The heaviest luggage is the one you don’t check in
We’ve all done it. Standing over an open suitcase, shoes spilling out the sides, six outfits for a 2-week trip, “just in case” shirts we know deep down we won’t wear.
But no one really talks about the other kind of luggage. The one that doesn’t fit in a suitcase. The kind that sits heavy even when your bag’s under 10kg.
Sometimes the heaviest thing you carry isn’t your bag: it’s leaving.
Sardinia, Italy
Leaving a café where you sat every morning for three days straight, ordering the same coffee, pretending it wasn’t becoming a routine. Leaving someone you met by chance and talked to like you’d known them forever. Someone who felt temporary, until suddenly they didn’t.
You didn’t plan it. You didn’t expect it. And yet, there it is - heavier than any souvenir you bought at the airport while waiting to board, pretending you’re not about to leave something behind.
The stuff you can’t zip up
It’s the hostel conversations at 2am, in a dirty kitchen or on a windy rooftop.
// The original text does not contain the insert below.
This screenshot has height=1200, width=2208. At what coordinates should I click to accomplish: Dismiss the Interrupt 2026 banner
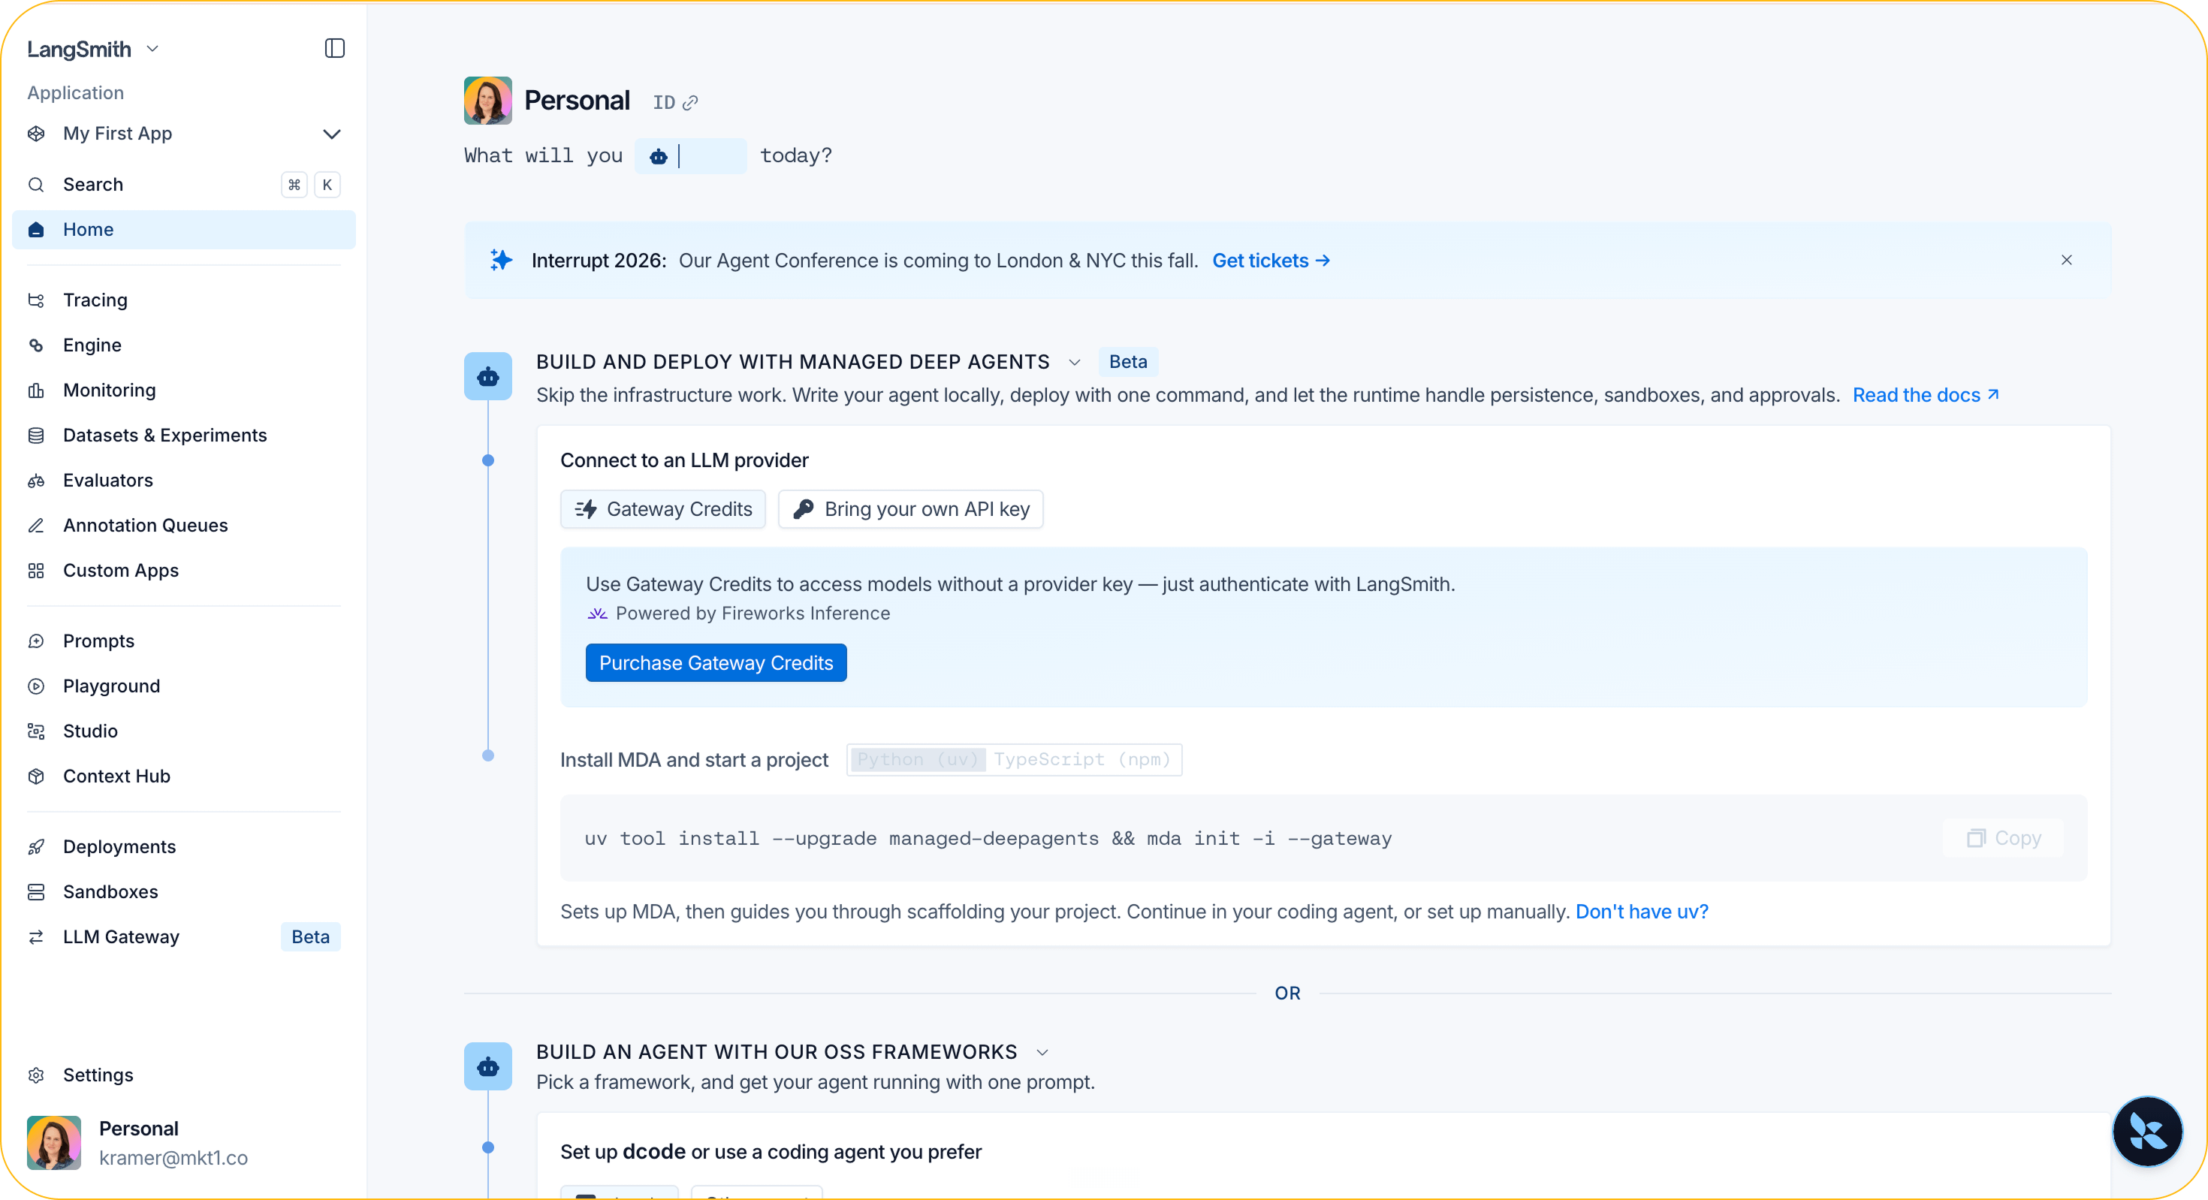pos(2067,260)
It’s shared playlists made at the beach, the ones that still make you smile months later when a song comes on shuffle.
It’s borrowing someone’s charger and ending up talking for an hour. It’s walking back together because you’re staying in the same direction anyway. It’s splitting cheap wine from a plastic cup and saying, “just one more.”
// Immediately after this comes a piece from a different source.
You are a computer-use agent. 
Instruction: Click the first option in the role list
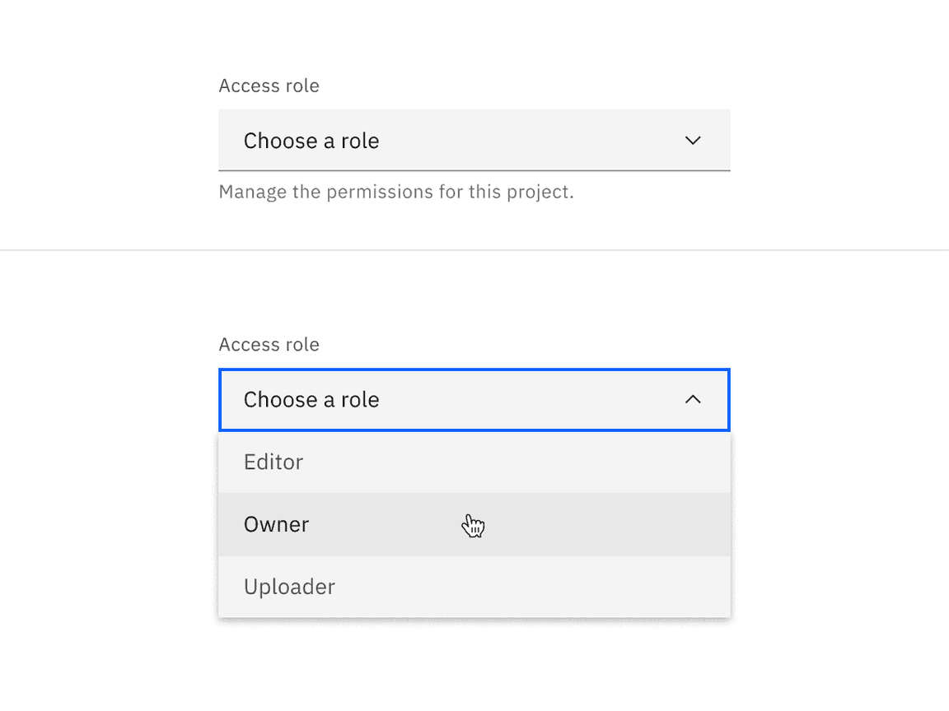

It’s exchanging Instagram instead of last names. Promising “let’s meet again” without knowing if you ever actually will. It’s people who were never meant to stay for long, but somehow leave a piece of themselves with you.
And that is very special. Something you’ll carry with you.
Night train, Vietnam
But not all luggage is a problem to solve. Some of it is proof you showed up. That you talked to strangers instead of keeping your headphones on. That you stayed up later than you planned and said yes to one more drink, one more story, one more night out.
That you connected. That you came back slightly different than when you left.
So maybe the goal isn’t to travel lighter. Maybe it’s knowing that some things will come back with you, whether you planned for them or not.
And honestly? I’d rather struggle with a suitcase that won’t close than come home with one that’s empty.